This is off-topic, but readers may be curious to read a translation of today’s essay by your blogger in the online version of Época magazine, in Ruth de Aquino’s blog. The original is here, with a great photo by Margaret Day, of the young journalist and community leader from Complexo do Alemão, Rene Silva.
Perhaps the fact that a growing number of young black Brazilians are letting their hair grow, without using straighteners or wearing braid extensions, is more than a passing fashion statement. The new look, which harks back to the time when black militants were fighting racism in the United States, is called “Black Power” — in Portuguese. It speaks of power and self-esteem.
And, as we saw last year during the many street demonstrations, it’s not only black people who are starting to feel important in Brazil.
Contrary to what my children think, I’m too young to have participated in the core American counterculture years. I didn’t ingest a ton of drugs and I didn’t take part in a ton of anti-war protests. Yet I do recall how everything was up for discussion, the disdain for the “establishment”. Young people went to sit-ins. They wanted to participate more, manage their own lives and learning experiences. The police who dragged them away from the sit-ins (and who actually shot people, killing some) were called pigs.
The counterculture came out of the growth of the American middle class. Like thousands of Americans, my father, a son of poor immigrants, came home from World War II and went to college under the G.I. Bill. He became a lawyer, left the poor neighborhood of his youth, and took his wife and daughters to live in a house near good public schools, with a lawn to mow in the summer and leaves to rake in the fall.
The post-war generation revolutionized American life. No longer did we blindly accept the orders of teachers, principals, bosses, religious leaders, parents or police. No longer did we follow traditions. We didn’t like presidents who sent young people to their deaths in the Vietnam War. We traveled, tried out new things, invented stuff, introduced new behaviors and ideas: the Frisbee, Rubik’s Cube, the mini-skirt, sex before marriage, expresso coffee.

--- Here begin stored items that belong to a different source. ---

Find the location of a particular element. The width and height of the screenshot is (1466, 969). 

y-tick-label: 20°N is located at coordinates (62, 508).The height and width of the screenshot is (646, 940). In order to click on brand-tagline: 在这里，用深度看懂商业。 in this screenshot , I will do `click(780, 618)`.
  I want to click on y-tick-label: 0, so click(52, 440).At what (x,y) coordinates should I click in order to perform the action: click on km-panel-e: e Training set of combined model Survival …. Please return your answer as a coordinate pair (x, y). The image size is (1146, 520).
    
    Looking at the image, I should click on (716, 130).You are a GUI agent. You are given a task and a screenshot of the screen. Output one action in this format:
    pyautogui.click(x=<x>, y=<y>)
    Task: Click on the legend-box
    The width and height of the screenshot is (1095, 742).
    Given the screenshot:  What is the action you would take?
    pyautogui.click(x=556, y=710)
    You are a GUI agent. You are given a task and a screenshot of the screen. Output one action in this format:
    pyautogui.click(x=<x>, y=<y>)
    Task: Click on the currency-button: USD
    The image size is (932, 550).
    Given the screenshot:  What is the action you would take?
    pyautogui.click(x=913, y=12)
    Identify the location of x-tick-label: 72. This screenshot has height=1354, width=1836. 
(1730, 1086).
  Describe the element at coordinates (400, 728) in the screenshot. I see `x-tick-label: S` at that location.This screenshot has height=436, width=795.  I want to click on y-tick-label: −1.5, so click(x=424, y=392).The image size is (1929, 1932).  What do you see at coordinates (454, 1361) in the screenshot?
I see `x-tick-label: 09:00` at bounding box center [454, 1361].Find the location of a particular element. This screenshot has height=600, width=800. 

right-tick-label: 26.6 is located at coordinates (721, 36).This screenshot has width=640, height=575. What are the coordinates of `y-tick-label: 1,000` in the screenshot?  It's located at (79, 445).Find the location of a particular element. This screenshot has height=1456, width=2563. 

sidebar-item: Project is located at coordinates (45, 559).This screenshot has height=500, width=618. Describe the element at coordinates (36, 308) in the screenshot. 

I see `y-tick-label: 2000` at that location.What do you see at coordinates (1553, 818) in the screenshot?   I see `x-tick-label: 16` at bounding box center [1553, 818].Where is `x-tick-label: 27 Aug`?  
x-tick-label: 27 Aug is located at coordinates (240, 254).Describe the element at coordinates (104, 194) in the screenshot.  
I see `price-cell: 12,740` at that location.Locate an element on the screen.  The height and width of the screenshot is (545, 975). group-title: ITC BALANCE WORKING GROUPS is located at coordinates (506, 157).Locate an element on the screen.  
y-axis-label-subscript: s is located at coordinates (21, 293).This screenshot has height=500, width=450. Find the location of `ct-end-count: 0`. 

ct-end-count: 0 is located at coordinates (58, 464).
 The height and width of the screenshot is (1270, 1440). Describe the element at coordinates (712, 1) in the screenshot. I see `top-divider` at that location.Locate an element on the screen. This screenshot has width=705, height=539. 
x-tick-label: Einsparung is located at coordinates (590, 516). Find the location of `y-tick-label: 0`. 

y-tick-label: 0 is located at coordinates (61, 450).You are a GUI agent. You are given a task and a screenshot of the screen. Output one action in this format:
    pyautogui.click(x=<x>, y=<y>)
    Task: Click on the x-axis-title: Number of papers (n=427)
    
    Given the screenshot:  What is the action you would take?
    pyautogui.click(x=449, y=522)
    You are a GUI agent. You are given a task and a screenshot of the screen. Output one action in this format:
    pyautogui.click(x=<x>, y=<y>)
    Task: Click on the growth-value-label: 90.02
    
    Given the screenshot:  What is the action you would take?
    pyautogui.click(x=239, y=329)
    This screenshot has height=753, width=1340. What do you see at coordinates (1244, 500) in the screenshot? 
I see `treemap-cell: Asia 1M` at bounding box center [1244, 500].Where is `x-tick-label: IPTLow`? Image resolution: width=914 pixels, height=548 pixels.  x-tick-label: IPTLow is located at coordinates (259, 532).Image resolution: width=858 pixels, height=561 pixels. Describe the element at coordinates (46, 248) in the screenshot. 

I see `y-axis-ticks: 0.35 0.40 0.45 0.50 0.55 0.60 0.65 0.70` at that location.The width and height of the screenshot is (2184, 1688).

In Brazil at that time there were also demonstrations and a questioning of authority. But the social structure didn’t change much. After all, the military took power in 1964 and stayed in Brasília until 1985, to maintain the status quo. In their time there was economic growth and a measure of social mobility. The structure, however – who was in charge of whom – didn’t change.
Today, millions of people in the old “third world” countries, including Brazil, are leaving extreme poverty. Since the 1988 constitution, a larger proportion of people stay in school until age 14. Formal employment, with its benefits, has grown significantly. Wages and pensions have seen real gains. Universities now offer quotas and scholarships for low-income students. Everyone, even favela residents, travels more than their parents did. Almost everyone uses the internet – though the Brazilian connection is often poor.
Just how long this scenario will last is in doubt. But there is reason for some hope. Politicians, police, unions and parties are on the downside of the seesaw. Right before our eyes, centuries-old authoritarianism is withering. Não me representa! — this doesn’t represent me! is the slogan of the day.
As information (correct or not) flows, networks are born and citizens begin to ask questions, the social structure is shaken up.
There’s chaos, we’re in a pressure cooker. Lynchings, buses in flames, tragedy and incoherence spread across the country.
Yes, it’s the sixties, coming in for a landing in a terrain with more inequality and less social and institutional infraestructure than the United States had, when Lyndon Baines Johnson was president and Martin Luther King led the battle for civil rights.
Order must be restored, the army called in, strikes judged illegal. But it’s also important to realize that the hair has grown and gone curly. Brazilians have discovered just how quiet, safe and efficient the buses are in New York. And the 2014 World Cup is showing us, as if the soccer ball were a kind of sun lighting up our most hidden and sordid corners, who loses and who wins every day in this country.
Beginning in the 1960s, a dialogue developed in the United States that resulted in more citizens participating in the institutions that rule over everyone. Today, for example, no one calls a cop a pig. As a matter of fact, every time a stop-and-frisk occurs, the police officer has to fill out a form, detailing the reasons for it! Accessible to the public, the forms are analyzed by academics and groups that defend constitutional rights. Issues of racial discrimination are taken up in court. The press and politicians take part in the debate.
As for us here in Brazil, what will we come up with to replace the old authoritarianism, in this, our counterculture moment?